(Dataset entries)

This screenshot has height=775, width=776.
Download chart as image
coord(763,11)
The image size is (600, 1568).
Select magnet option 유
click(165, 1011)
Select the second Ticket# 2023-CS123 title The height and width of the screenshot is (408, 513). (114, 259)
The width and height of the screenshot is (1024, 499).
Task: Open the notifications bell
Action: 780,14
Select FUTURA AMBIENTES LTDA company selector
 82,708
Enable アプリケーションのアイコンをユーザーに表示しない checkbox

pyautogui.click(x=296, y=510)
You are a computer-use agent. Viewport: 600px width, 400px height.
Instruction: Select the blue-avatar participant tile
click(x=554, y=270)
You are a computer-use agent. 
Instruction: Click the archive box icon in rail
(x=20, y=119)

(INSTRUCTIONS TO FOLLOW)
Only lines containing the string "agent" are needed. Pull each of them out of the records above.

(ANSWER TO THIS TASK)
You are a computer-use agent. Viewport: 600px width, 400px height.
You are a computer-use agent. 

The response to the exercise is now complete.